YOUR OBJECTIVE
Return all lines in the data where the string "click" can be found.

PROVIDED ENTRIES: Begin

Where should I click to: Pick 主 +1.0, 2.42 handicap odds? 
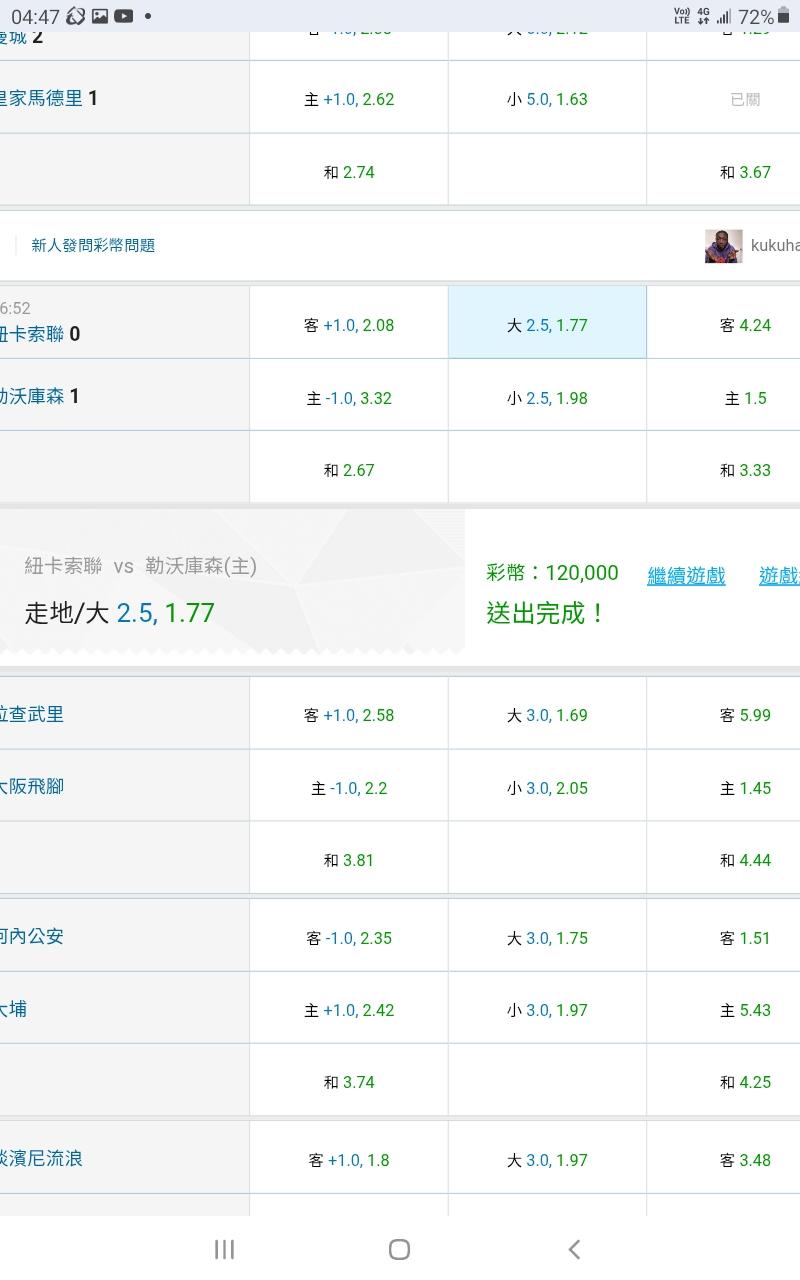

PROVIDED ENTRIES: End
PROVIDED ENTRIES: Begin

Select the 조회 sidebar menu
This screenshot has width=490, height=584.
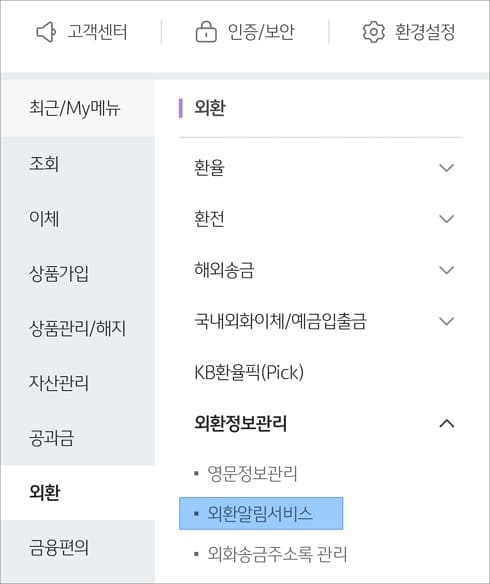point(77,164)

PROVIDED ENTRIES: End
PROVIDED ENTRIES: Begin

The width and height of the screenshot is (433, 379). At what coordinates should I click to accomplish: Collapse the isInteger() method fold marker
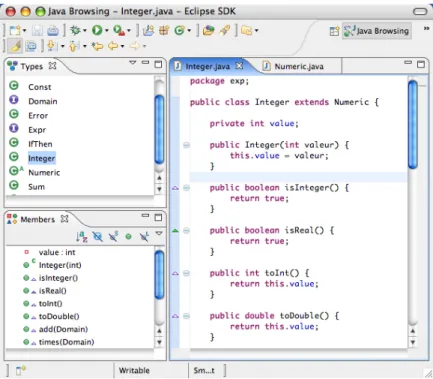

PROVIDED ENTRIES: End

OUTPUT OF THE TASK
Where should I click to: Pick 主 +1.0, 2.42 handicap odds? 
The width and height of the screenshot is (433, 379). At what coordinates should I click to accomplish: Collapse the isInteger() method fold marker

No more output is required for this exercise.